I had a few other, more minor quibbles with the film.  I didn’t like that the Hulk refused to come out to play, as it were. I get what they were going for, that perhaps this enormous rage machine was frightened by Thanos, thereby cementing Thanos’ place as the more powerful character in the MCU, but I didn’t buy it.  Remember the caption under the pic above? Yeah, fuck you too, Marvel. I don’t like trailers that lie to you. And then showing the Hulkbuster armor in the trailers was another red herring I didn’t care for. You already know, I’m sure, but that’s a Hulk-free Bruce Banner in there, not Tony Stark.

One other detail kept pestering me early on, during the scene in Scotland when Midnight and Glaive attack Scarlet Witch and Vision.  They’re fighting, duking it out, Vision is down and Wanda seems keenly aware she is unequipped to handle these two adversaries on her own.  And yet, Vision and Scarlet Witch can both fly.  So why didn’t they? When trouble rears its ugly head and the fight begins to go sideways, why didn’t they just fly away? Kinda like Neo in The Matrix Reloaded. What the hell was he waiting for? YOU CAN FLY! One saving grace of the scene – when Steve Rogers shows up and catches that thrown spear (man, what’s with all the spears in this movie?) like a boss, the look on Wanda’s face, the look of utter relief that Captain America is there to save the day, is totally priceless. With a single look, we’re reminded that Elizabeth Olsen is, in fact, a fine actress.
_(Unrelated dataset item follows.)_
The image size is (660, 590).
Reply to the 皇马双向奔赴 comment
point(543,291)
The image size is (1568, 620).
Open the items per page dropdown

Post credits scene. For those of you who aren’t booger-eating nerds or haven’t looked up its meaning yet, the logo that appeared on Nick Fury’s communicator device was for Captain Marvel.  Carol Danvers, played by Brie Larson, has her own movie coming out soon.  I’m sure it’s safe to assume that Captain Marvel will have a significant role in Avengers 4. Similarly, I suspect Ant-man and Hawkeye were both kept out of Avengers: Infinity War because they will be front and center in Avengers 4.  If I had to guess I’d say Ant-man and Hawkeye (or maybe just Ant-man) somehow travel back in time to try and undo the events of Avengers: Infinity War. Will we get a Back to the Future 2 type situation? I’d be lying if I said the idea doesn’t intrigue the hell out of me.  And you know that at some point someone other than Thanos is going to wield the Infinity Gauntlet and it probably isn’t going to end well for them.  My money is on Ironman.
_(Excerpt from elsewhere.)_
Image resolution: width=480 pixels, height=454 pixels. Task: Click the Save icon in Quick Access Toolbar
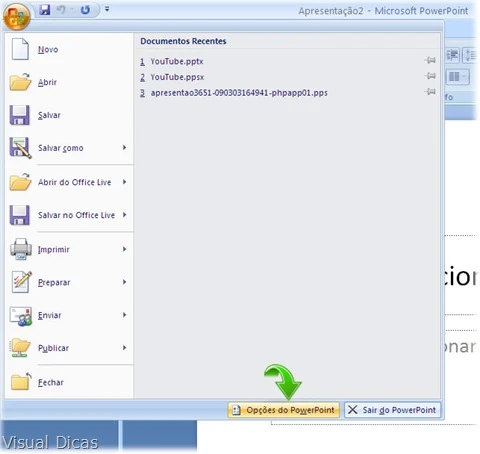[x=45, y=10]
The Russo Brothers have teased that Avengers 4 will introduce some pretty drastic changes to the MCU. I hope they’re not blowing smoke up our ass. So far, Avengers: Infinity War feels more like the first act of a 6 hour movie. I hope the next one delivers on the promise set forth by the Infinity War title because I don’t really feel like this one did. That being said, I will admit I’m looking forward to finding out how this all plays out.